Three North Texas art museums premiere significant shows this weekend: a unique series of paintings by Vincent Van Gogh, the first museum show of metal sculptures by a noted American artist and a major exhibition of paintings and drawings by the 19th century British master J. M. W. Turner — the first to come to North Texas in 13 years.
If you’ve gone to gawp at one of the two, much-social-media’d, immersive van Gogh shows currently in Dallas, perhaps you’re finally ready for the real thing. The Dallas Museum of Art is debuting a series of 10 paintings by the Dutch artist. They’re all views of the same French olive groves — near the asylum in Saint-Remy where he checked himself in. (The exhibition also includes other van Gogh paintings as well as one by Paul Gauguin and one by Émile Bernard.)
But the entire series was painted in the last year of Van Gogh’s life. They display very different painting techniques as he tries to capture the changing seasons, get past the techniques of Impressionism while also differing with his friends, Gauguin and Bernard, over the future of painting.

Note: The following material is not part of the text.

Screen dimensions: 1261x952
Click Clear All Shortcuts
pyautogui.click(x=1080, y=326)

All of this shows the kind of frenetic inspiration and output the artist had towards the end. Van Gogh and the Olive Grove took ten years to put together, and the DMA is the only venue in North America to offer the first-of-its-kind exhibition.

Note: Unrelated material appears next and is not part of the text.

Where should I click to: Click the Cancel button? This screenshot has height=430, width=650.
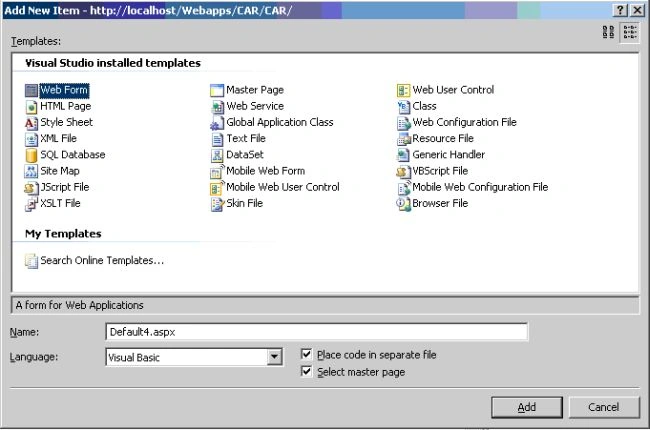coord(604,407)
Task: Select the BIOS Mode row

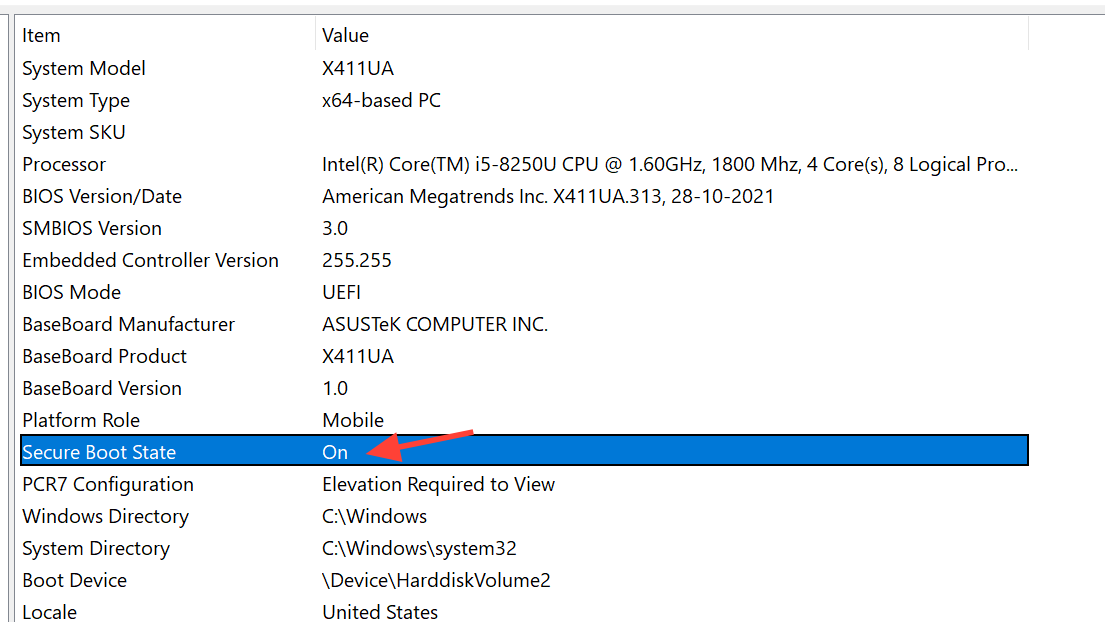Action: (x=72, y=292)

Across the street from the DMA, the Nasher Sculpture Center will premiere the first museum show of massive steel sculptures by the noted American artist Carol Bove. Some of the works are more than 6 feet tall, and two have been made specially for the Nasher exhibition.
And in Fort Worth, the Kimbell Art Museum presents the American premiere of an exhibition of more than 100 artworks by the great J. M. W. Turner, including some of his sketchbooks, his later watercolors that seem to capture light and air with a feather touch (“Venice by Moonlight”) as well as his gripping, historic masterworks, including “The Battle of Trafalgar” and “The Burning of Parliament.”
Kimbell deputy director George Shackleford explains the show is called Turner’s Modern World because of Turner’s evolving and revolutionary painting style that influenced so many who followed — and the ways he chronicled the upheavals that created the 20th century.
Said Shackleford: “It’s the first show to really focus on Turner’s engagement with reform politics, with warfare, with what the Industrial Revolution meant to the entire world.”
The Kimbell is one of only two American museums to host the show.